- [Exercise objective]
Convert every line of the listing below into a JSON list of strings, with one string per line and blank lines omitted.

- [Supplied data]

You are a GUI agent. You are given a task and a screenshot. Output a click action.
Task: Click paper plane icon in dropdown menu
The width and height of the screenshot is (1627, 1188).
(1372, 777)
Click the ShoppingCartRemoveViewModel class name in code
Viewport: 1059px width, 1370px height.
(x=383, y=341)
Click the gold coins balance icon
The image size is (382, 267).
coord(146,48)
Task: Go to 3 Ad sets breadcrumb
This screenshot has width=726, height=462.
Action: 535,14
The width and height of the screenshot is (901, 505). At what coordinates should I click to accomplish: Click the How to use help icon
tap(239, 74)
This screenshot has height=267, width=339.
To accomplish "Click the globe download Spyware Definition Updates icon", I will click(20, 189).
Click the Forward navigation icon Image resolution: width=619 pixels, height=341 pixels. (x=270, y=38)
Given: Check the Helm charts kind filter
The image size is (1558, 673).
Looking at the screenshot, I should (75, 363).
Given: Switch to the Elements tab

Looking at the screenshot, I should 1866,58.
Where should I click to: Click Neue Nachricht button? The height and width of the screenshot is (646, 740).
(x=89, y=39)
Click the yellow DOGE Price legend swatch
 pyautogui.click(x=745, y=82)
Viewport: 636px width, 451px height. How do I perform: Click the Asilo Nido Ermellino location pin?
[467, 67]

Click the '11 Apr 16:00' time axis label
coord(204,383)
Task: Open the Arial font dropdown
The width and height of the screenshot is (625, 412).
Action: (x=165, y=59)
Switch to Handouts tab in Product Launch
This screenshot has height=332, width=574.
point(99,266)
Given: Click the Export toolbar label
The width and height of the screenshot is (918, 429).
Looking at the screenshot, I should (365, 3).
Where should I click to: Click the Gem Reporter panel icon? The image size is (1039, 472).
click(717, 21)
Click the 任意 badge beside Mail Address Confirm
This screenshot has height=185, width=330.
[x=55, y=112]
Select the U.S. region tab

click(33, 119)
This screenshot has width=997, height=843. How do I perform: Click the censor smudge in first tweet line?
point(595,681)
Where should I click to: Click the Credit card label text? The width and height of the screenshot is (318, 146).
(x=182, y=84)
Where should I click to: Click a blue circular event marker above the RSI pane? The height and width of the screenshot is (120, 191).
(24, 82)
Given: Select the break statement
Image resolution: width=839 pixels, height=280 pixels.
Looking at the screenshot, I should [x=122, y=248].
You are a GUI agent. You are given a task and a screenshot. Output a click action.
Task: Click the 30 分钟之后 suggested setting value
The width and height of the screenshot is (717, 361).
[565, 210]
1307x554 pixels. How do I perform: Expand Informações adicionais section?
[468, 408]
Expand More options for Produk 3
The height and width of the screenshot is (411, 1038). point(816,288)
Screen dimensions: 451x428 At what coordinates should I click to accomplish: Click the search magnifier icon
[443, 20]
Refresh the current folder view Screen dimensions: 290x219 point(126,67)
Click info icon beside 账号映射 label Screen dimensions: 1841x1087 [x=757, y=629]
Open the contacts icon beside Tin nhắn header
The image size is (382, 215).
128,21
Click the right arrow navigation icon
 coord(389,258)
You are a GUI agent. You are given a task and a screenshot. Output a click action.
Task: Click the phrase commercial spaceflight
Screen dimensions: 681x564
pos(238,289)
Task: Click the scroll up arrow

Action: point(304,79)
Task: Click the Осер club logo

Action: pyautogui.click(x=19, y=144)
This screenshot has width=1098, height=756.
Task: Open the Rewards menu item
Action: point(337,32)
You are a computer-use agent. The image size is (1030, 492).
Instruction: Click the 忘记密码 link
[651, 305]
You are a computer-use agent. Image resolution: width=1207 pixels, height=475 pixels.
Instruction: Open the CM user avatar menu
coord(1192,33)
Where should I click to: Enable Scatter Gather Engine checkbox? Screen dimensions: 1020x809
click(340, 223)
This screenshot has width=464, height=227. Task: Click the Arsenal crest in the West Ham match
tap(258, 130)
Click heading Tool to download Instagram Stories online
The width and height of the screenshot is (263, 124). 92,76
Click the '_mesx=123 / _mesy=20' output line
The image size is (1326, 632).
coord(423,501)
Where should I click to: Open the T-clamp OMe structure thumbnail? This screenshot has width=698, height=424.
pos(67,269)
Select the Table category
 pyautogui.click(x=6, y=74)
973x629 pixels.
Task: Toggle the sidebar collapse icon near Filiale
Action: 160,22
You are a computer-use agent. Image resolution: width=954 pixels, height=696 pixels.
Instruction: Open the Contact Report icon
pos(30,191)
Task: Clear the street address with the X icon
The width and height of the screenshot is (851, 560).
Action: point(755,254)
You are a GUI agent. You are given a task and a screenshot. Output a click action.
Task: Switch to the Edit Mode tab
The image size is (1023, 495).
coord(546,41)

- [Task answer]
[
  "You are a GUI agent. You are given a task and a screenshot. Output a click action.",
  "Task: Click paper plane icon in dropdown menu",
  "The width and height of the screenshot is (1627, 1188).",
  "(1372, 777)",
  "Click the ShoppingCartRemoveViewModel class name in code",
  "Viewport: 1059px width, 1370px height.",
  "(x=383, y=341)",
  "Click the gold coins balance icon",
  "The image size is (382, 267).",
  "coord(146,48)",
  "Task: Go to 3 Ad sets breadcrumb",
  "This screenshot has width=726, height=462.",
  "Action: 535,14",
  "The width and height of the screenshot is (901, 505). At what coordinates should I click to accomplish: Click the How to use help icon",
  "tap(239, 74)",
  "This screenshot has height=267, width=339.",
  "To accomplish \"Click the globe download Spyware Definition Updates icon\", I will click(20, 189).",
  "Click the Forward navigation icon Image resolution: width=619 pixels, height=341 pixels. (x=270, y=38)",
  "Given: Check the Helm charts kind filter",
  "The image size is (1558, 673).",
  "Looking at the screenshot, I should (75, 363).",
  "Given: Switch to the Elements tab",
  "Looking at the screenshot, I should 1866,58.",
  "Where should I click to: Click Neue Nachricht button? The height and width of the screenshot is (646, 740).",
  "(x=89, y=39)",
  "Click the yellow DOGE Price legend swatch",
  " pyautogui.click(x=745, y=82)",
  "Viewport: 636px width, 451px height. How do I perform: Click the Asilo Nido Ermellino location pin?",
  "[467, 67]",
  "Click the '11 Apr 16:00' time axis label",
  "coord(204,383)",
  "Task: Open the Arial font dropdown",
  "The width and height of the screenshot is (625, 412).",
  "Action: (x=165, y=59)",
  "Switch to Handouts tab in Product Launch",
  "This screenshot has height=332, width=574.",
  "point(99,266)",
  "Given: Click the Export toolbar label",
  "The width and height of the screenshot is (918, 429).",
  "Looking at the screenshot, I should (365, 3).",
  "Where should I click to: Click the Gem Reporter panel icon? The image size is (1039, 472).",
  "click(717, 21)",
  "Click the 任意 badge beside Mail Address Confirm",
  "This screenshot has height=185, width=330.",
  "[x=55, y=112]",
  "Select the U.S. region tab",
  "click(33, 119)",
  "This screenshot has width=997, height=843. How do I perform: Click the censor smudge in first tweet line?",
  "point(595,681)",
  "Where should I click to: Click the Credit card label text? The width and height of the screenshot is (318, 146).",
  "(x=182, y=84)",
  "Where should I click to: Click a blue circular event marker above the RSI pane? The height and width of the screenshot is (120, 191).",
  "(24, 82)",
  "Given: Select the break statement",
  "Image resolution: width=839 pixels, height=280 pixels.",
  "Looking at the screenshot, I should [x=122, y=248].",
  "You are a GUI agent. You are given a task and a screenshot. Output a click action.",
  "Task: Click the 30 分钟之后 suggested setting value",
  "The width and height of the screenshot is (717, 361).",
  "[565, 210]",
  "1307x554 pixels. How do I perform: Expand Informações adicionais section?",
  "[468, 408]",
  "Expand More options for Produk 3",
  "The height and width of the screenshot is (411, 1038). point(816,288)",
  "Screen dimensions: 451x428 At what coordinates should I click to accomplish: Click the search magnifier icon",
  "[443, 20]",
  "Refresh the current folder view Screen dimensions: 290x219 point(126,67)",
  "Click info icon beside 账号映射 label Screen dimensions: 1841x1087 [x=757, y=629]",
  "Open the contacts icon beside Tin nhắn header",
  "The image size is (382, 215).",
  "128,21",
  "Click the right arrow navigation icon",
  " coord(389,258)",
  "You are a GUI agent. You are given a task and a screenshot. Output a click action.",
  "Task: Click the phrase commercial spaceflight",
  "Screen dimensions: 681x564",
  "pos(238,289)",
  "Task: Click the scroll up arrow",
  "Action: point(304,79)",
  "Task: Click the Осер club logo",
  "Action: pyautogui.click(x=19, y=144)",
  "This screenshot has width=1098, height=756.",
  "Task: Open the Rewards menu item",
  "Action: point(337,32)",
  "You are a computer-use agent. The image size is (1030, 492).",
  "Instruction: Click the 忘记密码 link",
  "[651, 305]",
  "You are a computer-use agent. Image resolution: width=1207 pixels, height=475 pixels.",
  "Instruction: Open the CM user avatar menu",
  "coord(1192,33)",
  "Where should I click to: Enable Scatter Gather Engine checkbox? Screen dimensions: 1020x809",
  "click(340, 223)",
  "This screenshot has width=464, height=227. Task: Click the Arsenal crest in the West Ham match",
  "tap(258, 130)",
  "Click heading Tool to download Instagram Stories online",
  "The width and height of the screenshot is (263, 124). 92,76",
  "Click the '_mesx=123 / _mesy=20' output line",
  "The image size is (1326, 632).",
  "coord(423,501)",
  "Where should I click to: Open the T-clamp OMe structure thumbnail? This screenshot has width=698, height=424.",
  "pos(67,269)",
  "Select the Table category",
  " pyautogui.click(x=6, y=74)",
  "973x629 pixels.",
  "Task: Toggle the sidebar collapse icon near Filiale",
  "Action: 160,22",
  "You are a computer-use agent. Image resolution: width=954 pixels, height=696 pixels.",
  "Instruction: Open the Contact Report icon",
  "pos(30,191)",
  "Task: Clear the street address with the X icon",
  "The width and height of the screenshot is (851, 560).",
  "Action: point(755,254)",
  "You are a GUI agent. You are given a task and a screenshot. Output a click action.",
  "Task: Switch to the Edit Mode tab",
  "The image size is (1023, 495).",
  "coord(546,41)"
]